Gail Sweetland, a spokeswoman for Home Savings of America, one of the nation’s largest mortgage lenders, recommends that you contact the loan service center operated by your lender to discuss your situation. Chances are, Sweetland says, the lender will still consider your rental house as “owner occupied” so long as your daughter--a member of your immediate family--is living in it. At Home Savings, she adds, if you had admitted up front that your daughter would be living in the house, you would still have qualified for the owner-occupied mortgage rate, which saves you about a quarter of a percentage point on the loan rate.

Q: I work for a company that has a pension, profit and savings plan. I will be 59 1/2 years old soon and am 100% vested in the company’s plan. May I withdraw the amount in my account and still continue participating in the plan because I will be staying on the job with the company?--S. J. A.

A: What you are allowed to do with the amount accumulated in your pension, profit and savings plan depends on the terms of the individual plan. However, according to Ellen Marshall, a retirement specialist with the Costa Mesa office of the Morrison & Foerster law firm, most plans require a worker to retire before he becomes eligible to withdraw his pension funds. Still, Marshall advises that your best course of action is to check with your personnel department or the administrator of the plan to learn the precise rules of your arrangement.

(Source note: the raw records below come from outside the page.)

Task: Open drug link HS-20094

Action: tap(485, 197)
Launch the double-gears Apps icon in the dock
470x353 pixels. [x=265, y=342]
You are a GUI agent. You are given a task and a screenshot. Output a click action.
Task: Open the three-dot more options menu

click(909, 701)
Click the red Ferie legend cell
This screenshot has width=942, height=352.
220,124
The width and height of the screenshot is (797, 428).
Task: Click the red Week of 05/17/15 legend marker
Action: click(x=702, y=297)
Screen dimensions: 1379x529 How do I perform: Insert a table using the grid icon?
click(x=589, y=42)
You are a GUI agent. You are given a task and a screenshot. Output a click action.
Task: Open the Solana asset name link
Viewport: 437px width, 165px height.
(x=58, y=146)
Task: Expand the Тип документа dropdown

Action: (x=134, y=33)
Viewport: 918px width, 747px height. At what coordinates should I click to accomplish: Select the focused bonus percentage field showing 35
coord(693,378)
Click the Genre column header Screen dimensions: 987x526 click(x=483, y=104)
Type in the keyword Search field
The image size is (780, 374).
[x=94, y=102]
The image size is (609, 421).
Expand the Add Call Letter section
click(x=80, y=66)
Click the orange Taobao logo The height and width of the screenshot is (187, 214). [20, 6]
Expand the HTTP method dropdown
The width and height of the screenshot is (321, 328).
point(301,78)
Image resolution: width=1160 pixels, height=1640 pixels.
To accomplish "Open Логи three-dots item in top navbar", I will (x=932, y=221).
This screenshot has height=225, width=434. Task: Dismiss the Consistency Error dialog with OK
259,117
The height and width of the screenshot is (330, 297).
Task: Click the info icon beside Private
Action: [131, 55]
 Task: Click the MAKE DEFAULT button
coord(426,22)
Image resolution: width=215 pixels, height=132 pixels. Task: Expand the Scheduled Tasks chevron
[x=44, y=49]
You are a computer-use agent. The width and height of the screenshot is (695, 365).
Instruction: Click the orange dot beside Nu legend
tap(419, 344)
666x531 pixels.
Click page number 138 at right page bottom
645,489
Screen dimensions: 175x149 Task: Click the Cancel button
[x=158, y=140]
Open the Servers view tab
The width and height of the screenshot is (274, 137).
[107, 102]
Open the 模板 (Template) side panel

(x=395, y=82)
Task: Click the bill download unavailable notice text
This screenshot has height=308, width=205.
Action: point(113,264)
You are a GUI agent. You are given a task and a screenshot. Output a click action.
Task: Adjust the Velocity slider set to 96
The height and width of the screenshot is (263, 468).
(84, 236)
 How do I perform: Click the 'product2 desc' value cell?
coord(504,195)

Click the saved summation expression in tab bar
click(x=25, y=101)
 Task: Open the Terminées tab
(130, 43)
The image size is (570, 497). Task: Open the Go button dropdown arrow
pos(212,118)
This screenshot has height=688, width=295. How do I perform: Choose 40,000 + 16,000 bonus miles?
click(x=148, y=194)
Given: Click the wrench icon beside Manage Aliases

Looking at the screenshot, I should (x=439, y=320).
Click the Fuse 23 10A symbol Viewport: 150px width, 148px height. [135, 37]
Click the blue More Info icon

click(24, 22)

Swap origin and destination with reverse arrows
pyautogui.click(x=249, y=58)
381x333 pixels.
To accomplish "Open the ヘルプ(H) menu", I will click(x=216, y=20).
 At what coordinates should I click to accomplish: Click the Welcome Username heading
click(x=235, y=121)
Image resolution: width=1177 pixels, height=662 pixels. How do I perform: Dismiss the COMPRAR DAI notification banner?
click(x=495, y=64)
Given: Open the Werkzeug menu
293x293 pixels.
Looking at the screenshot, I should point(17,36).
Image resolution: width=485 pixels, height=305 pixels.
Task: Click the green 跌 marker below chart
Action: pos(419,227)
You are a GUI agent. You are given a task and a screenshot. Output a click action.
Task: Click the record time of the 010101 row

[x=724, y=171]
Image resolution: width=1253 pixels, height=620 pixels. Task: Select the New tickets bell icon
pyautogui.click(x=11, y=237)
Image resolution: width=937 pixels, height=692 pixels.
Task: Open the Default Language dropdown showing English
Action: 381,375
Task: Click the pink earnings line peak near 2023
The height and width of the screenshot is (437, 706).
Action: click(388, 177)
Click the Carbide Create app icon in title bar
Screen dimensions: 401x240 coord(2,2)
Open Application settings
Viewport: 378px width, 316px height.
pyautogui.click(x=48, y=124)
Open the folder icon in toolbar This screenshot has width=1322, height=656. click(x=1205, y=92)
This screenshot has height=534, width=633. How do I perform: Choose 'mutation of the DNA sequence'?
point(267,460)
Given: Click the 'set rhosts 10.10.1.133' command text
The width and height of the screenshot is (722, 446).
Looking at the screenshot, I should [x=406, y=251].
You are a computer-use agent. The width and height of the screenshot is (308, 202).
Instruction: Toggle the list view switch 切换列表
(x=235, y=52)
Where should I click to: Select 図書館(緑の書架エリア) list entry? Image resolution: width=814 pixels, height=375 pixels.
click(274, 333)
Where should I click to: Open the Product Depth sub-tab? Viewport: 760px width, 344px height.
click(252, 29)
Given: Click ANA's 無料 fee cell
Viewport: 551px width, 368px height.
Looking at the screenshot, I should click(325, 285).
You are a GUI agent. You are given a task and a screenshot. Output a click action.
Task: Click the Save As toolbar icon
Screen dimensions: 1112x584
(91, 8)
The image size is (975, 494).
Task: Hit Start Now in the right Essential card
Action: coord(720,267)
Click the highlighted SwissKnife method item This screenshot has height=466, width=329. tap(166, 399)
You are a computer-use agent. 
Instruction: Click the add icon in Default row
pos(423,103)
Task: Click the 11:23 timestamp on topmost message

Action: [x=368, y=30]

Although this doesn’t apply to you yet, beginning next year, the federal government will require pension funds to start making disbursements to all participants age 70 1/2 or more, regardless of whether they are still on the job.

Q: We have added just 500 square feet to our home and have received an inquiry from the assessor’s office about this addition. Will we be reassessed on the 500-square-foot addition or will the entire home be reassessed?--P. G.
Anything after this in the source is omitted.